— TRY IT —
Every entry below is to be copied word for word, with its pictures removed.

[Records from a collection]

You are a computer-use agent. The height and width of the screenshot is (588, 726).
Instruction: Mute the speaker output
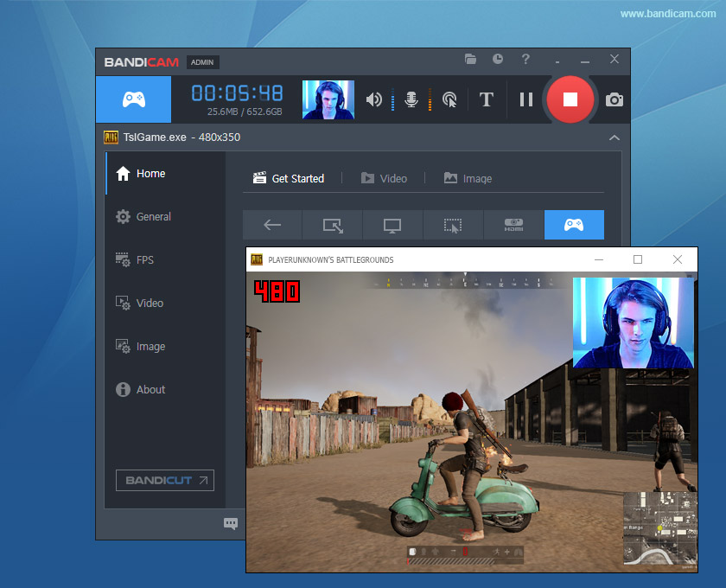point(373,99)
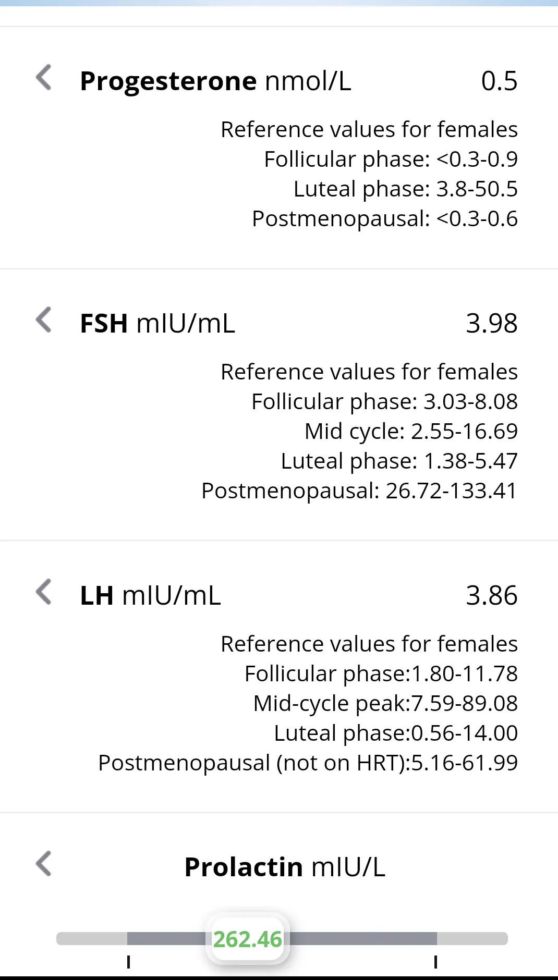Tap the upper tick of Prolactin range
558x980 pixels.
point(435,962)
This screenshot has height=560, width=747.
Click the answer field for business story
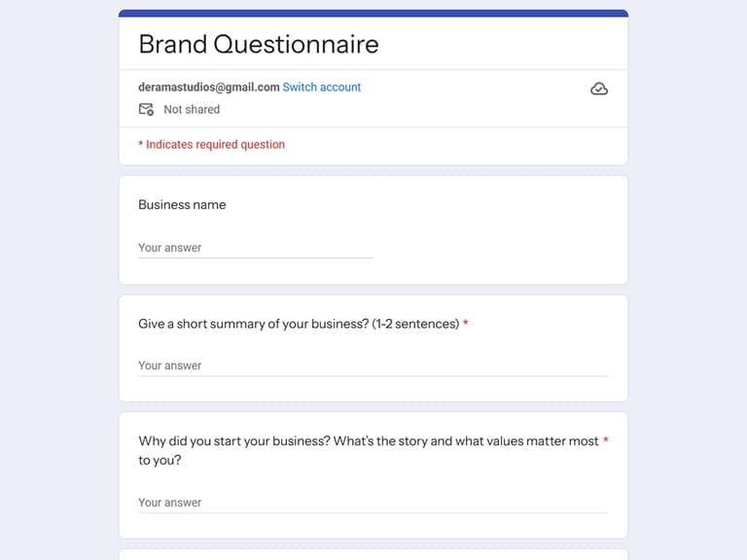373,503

— ANSWER FOR THE TASK —
You are a computer-use agent. The height and width of the screenshot is (588, 726).
Instruction: Mute the speaker output
point(373,99)
Tap the upper tick of Prolactin range
558x980 pixels.
point(435,962)
This screenshot has height=560, width=747.
Click the answer field for business story
373,503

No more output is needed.